Unfortunately, it does not pass the judge either. I have no idea why. I get this output:

Test case #1: WA [0.178s, 3628K] (0/1) (Details)
Your Output (clipped)

6
Foxen are too powe


Final score: 0/1 

Interesting problem. I have emailed the author, because there is an inconsistency in the problem definition and the sample input data. He says this: Oi (0 ≤ Oi < Ai + Si) but then gives 1 1 1 on the last line of sample input data. And 1 is not strictly less than 1+1.

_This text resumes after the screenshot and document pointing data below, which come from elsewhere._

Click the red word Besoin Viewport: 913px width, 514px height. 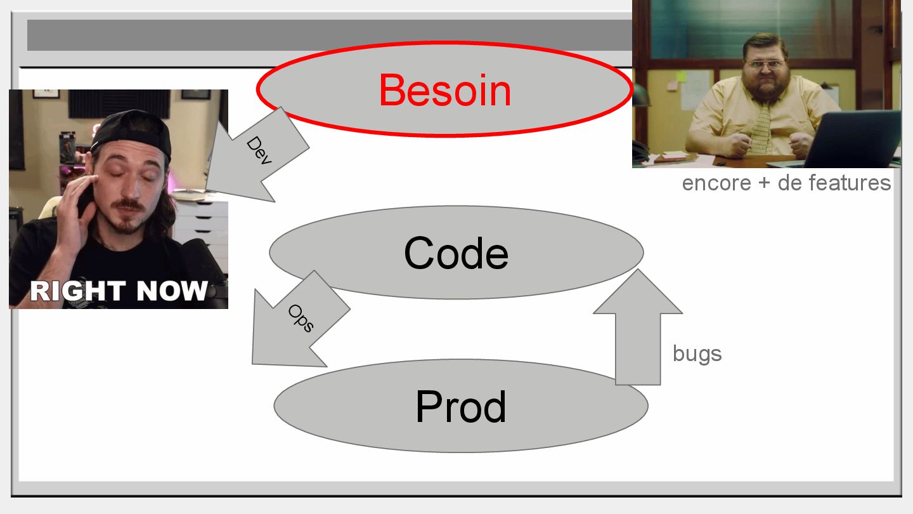[445, 90]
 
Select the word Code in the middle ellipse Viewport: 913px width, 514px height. [456, 253]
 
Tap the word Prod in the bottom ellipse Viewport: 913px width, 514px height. [461, 407]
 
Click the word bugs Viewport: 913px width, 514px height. [697, 353]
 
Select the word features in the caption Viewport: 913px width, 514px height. [849, 183]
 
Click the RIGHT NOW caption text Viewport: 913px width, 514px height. [119, 291]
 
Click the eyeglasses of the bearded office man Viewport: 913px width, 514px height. [766, 64]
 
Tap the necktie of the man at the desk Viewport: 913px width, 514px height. [761, 130]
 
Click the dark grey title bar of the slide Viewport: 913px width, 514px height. [317, 35]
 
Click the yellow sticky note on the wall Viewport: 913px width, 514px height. [681, 76]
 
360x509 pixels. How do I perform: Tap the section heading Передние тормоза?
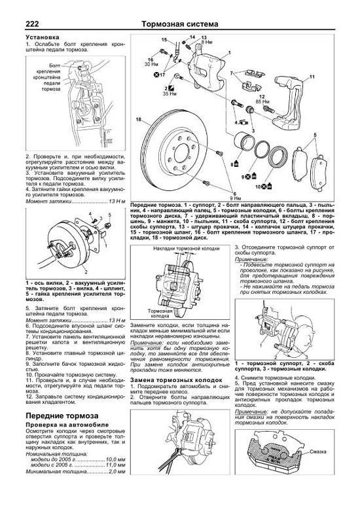(x=62, y=398)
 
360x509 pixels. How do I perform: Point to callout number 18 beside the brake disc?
(x=138, y=120)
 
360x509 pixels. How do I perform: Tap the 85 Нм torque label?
(x=263, y=103)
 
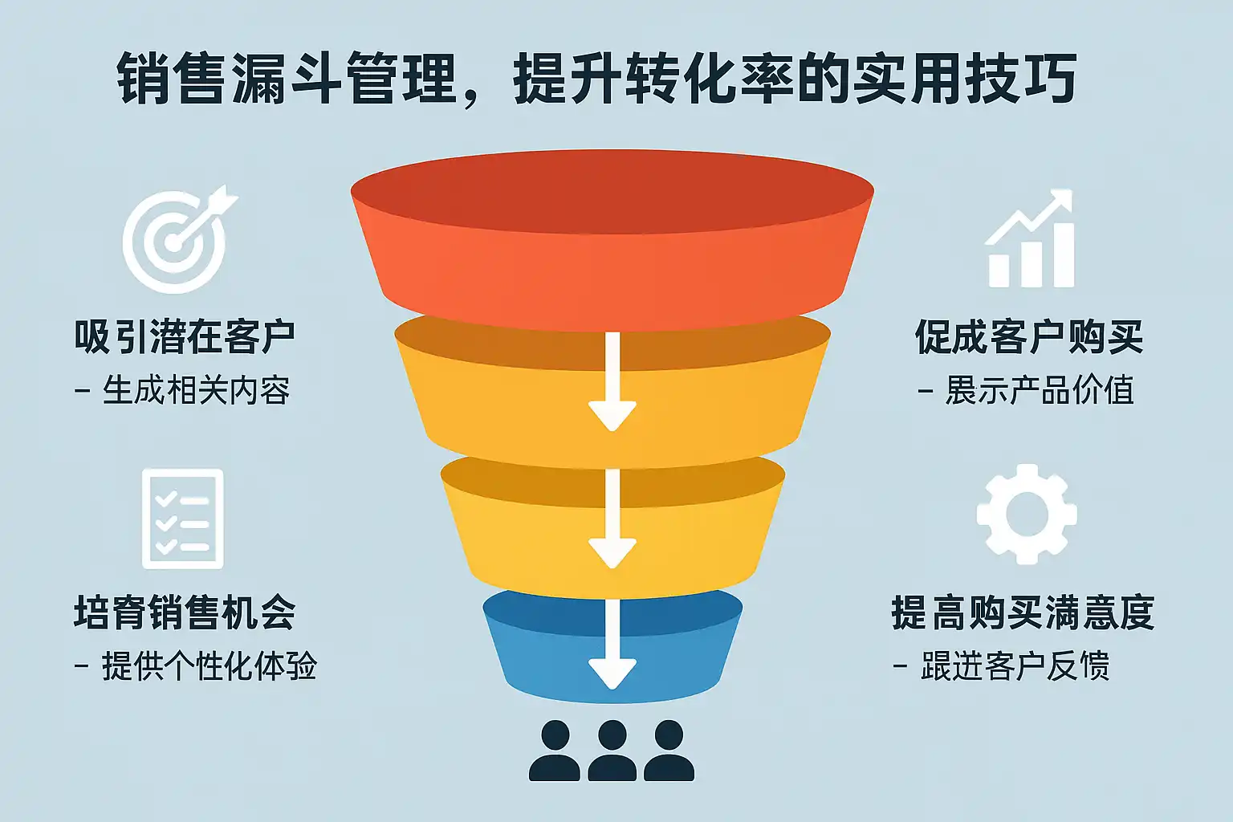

So who knows what other data the judge might be using...

The bit at the bottom that is commented out re files, lets me work with files and an IPython console rather than a Python console and pasting the data in, which I find slow and annoying.

Also, it's a little strange I reckon to not be able to see the data the judge is using. Surely seeing the data you are working against would enable the problem to be run and debugged offline, then when it's going, a new online submit could be done.